Prozess gegen Mensdorff-Pouilly begonnen. Unter regem Medieninteresse ist am Mittwoch im Wiener Straflandesgericht der Prozess gegen den Lobbyisten Alfons Mensdorff-Pouilly und den Mitangeklagten Kurt D. eröffnet worden.

 Um Punkt 9.30 Uhr betrat der 59-Jährige den Großen Schwurgerichtssaal, dem - so der zentrale Vorwurf der Anklage - vom britischen Rüstungskonzern BAE Systems 12,6 Mio. Euro zu Bestechungszwecken zugeflossen sein sollen. Nachdem Richter Stefan Apostol das recht zahlreich erschienene Publikum ersucht hatte, im Hinblick auf die schlechte Akustik im Gerichtssaal nicht miteinander zu sprechen und zu flüstern, wurde Mensdorff zu seinen Generalien befragt. Als Beruf gab er "Landwirt und Konsulent" an. Sein aktuelles Jahreseinkommen bezifferte er mit 35.000 bis 40.000 Euro. Die Frage nach allfälligen Verbindlichkeiten beantwortete Mensdorff zunächst mit "100.000 Schilling", ehe er seinen Irrtum erkannte und sich auf Euro korrigierte.

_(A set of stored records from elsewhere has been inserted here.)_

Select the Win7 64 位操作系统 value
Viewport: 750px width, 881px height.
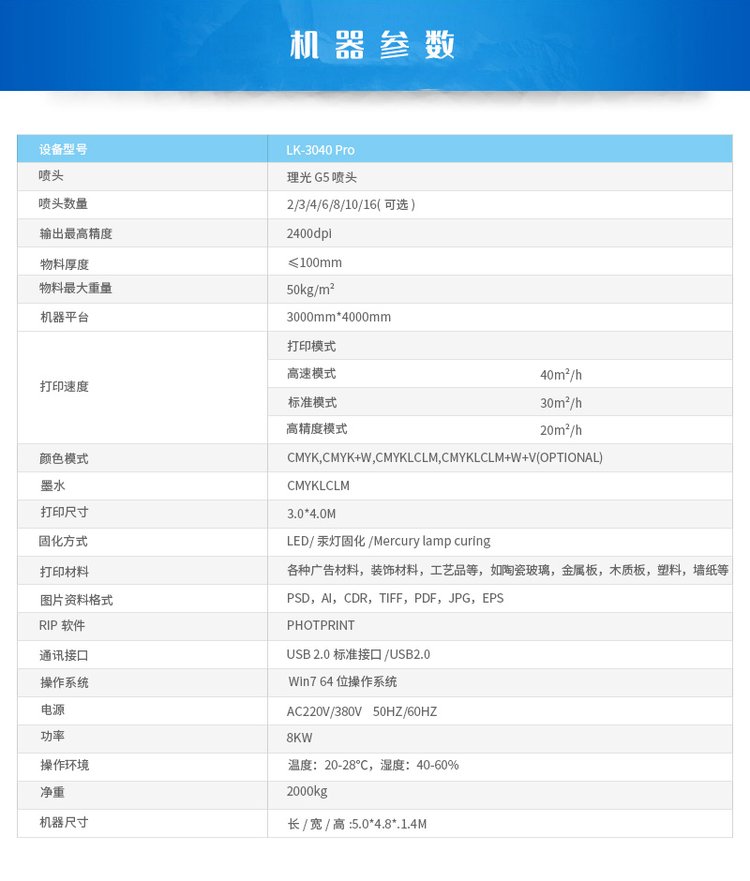[x=342, y=682]
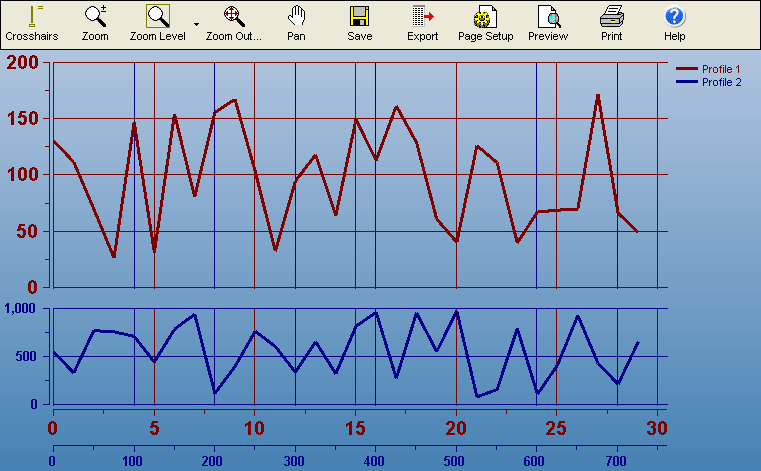Open the Page Setup dialog
This screenshot has height=471, width=761.
485,23
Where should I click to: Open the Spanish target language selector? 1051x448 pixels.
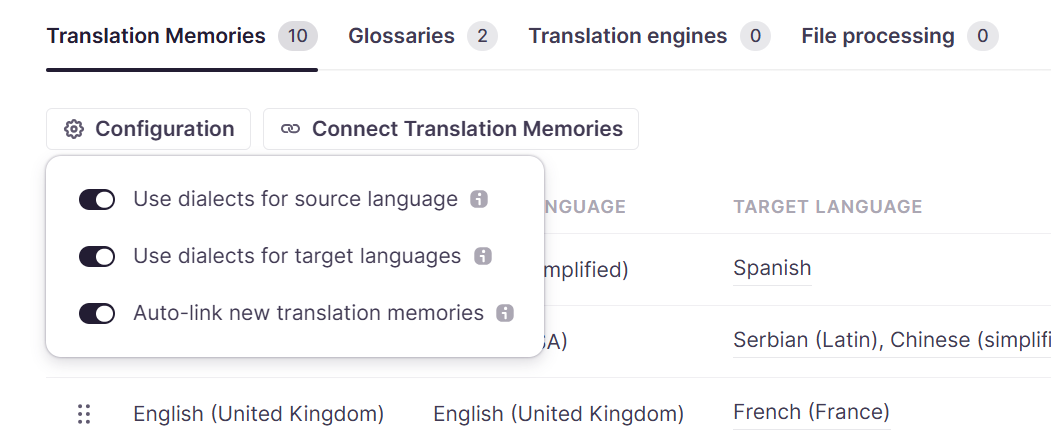(x=772, y=268)
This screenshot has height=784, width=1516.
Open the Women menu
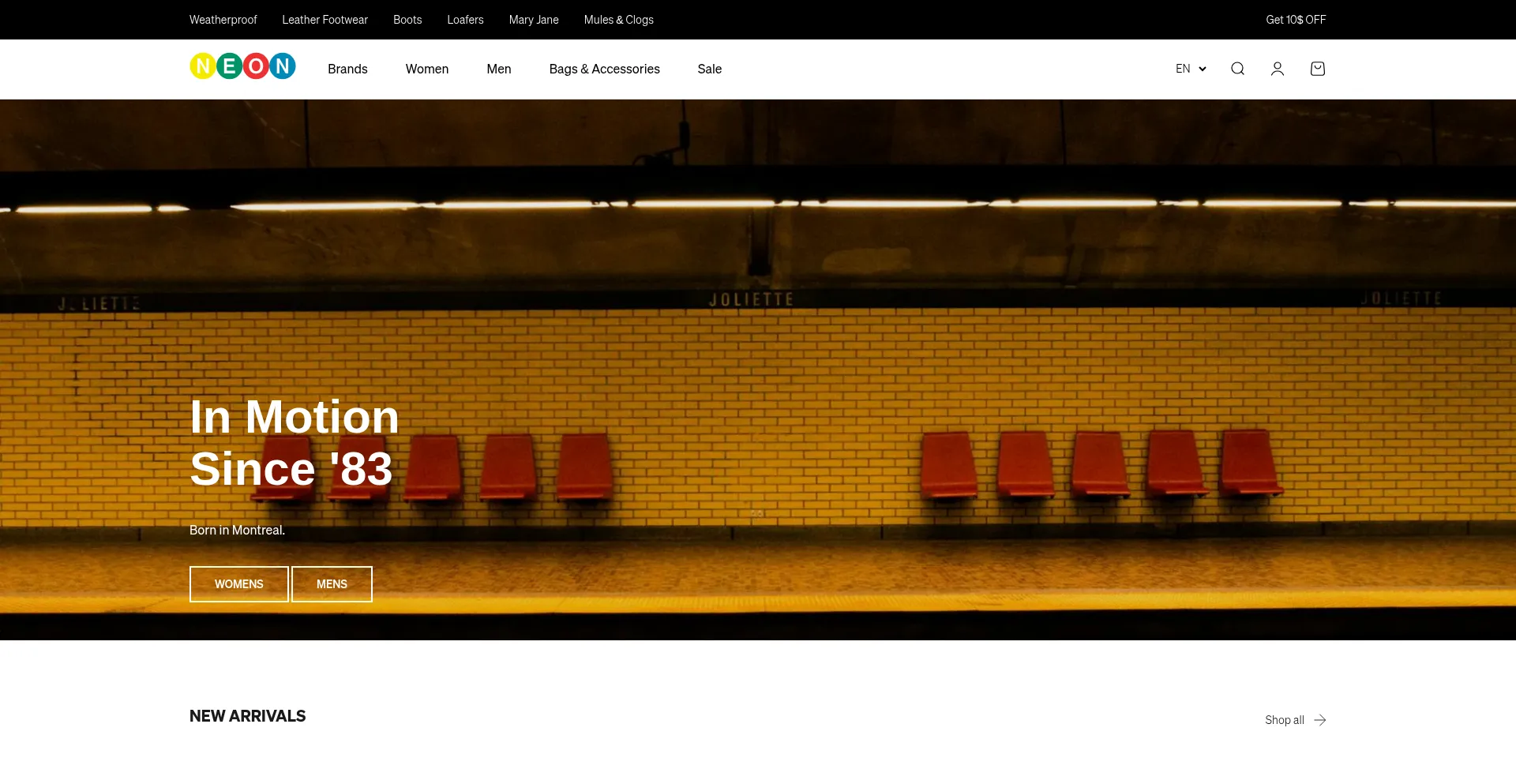tap(427, 69)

Staatsanwalt Michael Radasztics machte in seinem Eröffnungsplädoyer klar, dass es im gegenständlichen Verfahren primär um illegale Geschäftspraktiken des britischen Rüstungskonzerns BAE Systems geht. Der Konzern habe "in Umgehung gesetzlicher Regeln Geld aus dem Unternehmen gebracht, ohne dass es jemand merkt". Man habe sich dazu des "guten alten Berater-Vertrags bedient", der "intransparente Zahlungen" ermöglicht hätte.

Einer dieser Berater war Mensdorff. BAE Systems habe grundsätzlich das Berater-System "ausgenutzt, um Zahlungen zu Korruptionszwecken in Europa und anderen Teilen der Welt zu ermöglichen".

Daneben wird dem Ehemann der früheren ÖVP- Umwelt- und Gesundheitsministerin Maria Rauch-Kallat noch falsche Zeugenaussage in zwei parlamentarischen Untersuchungsausschüssen und Vorlage eines angeblich gefälschten Beweismittels angekreidet. Richter Apostol hat vorerst zehn Verhandlungstage geplant, das Urteil soll am 17. Jänner fallen. Für Mensdorff geht es um bis zu fünf Jahre Haft.